- **ASSIGNMENT**:
The entries below contain a line with "The width and height of the screenshot is (1456, 835)." and a line with "Click the plus button to add delivery". Retype exactly everything from the first down to the second, both included, and nothing else.

- **TASK INPUTS**:
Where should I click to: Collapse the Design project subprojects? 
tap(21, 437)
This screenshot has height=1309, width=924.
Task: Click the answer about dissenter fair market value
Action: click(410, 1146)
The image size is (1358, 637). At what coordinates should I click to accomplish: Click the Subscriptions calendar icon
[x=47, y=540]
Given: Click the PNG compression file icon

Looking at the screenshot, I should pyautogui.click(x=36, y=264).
==
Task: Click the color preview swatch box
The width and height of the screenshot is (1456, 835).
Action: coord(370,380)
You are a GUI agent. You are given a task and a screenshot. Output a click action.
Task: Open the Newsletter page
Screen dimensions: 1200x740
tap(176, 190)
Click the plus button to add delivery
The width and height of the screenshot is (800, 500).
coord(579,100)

- **OUTPUT FOR THIS TASK**:
The width and height of the screenshot is (1456, 835).
Action: coord(370,380)
You are a GUI agent. You are given a task and a screenshot. Output a click action.
Task: Open the Newsletter page
Screen dimensions: 1200x740
tap(176, 190)
Click the plus button to add delivery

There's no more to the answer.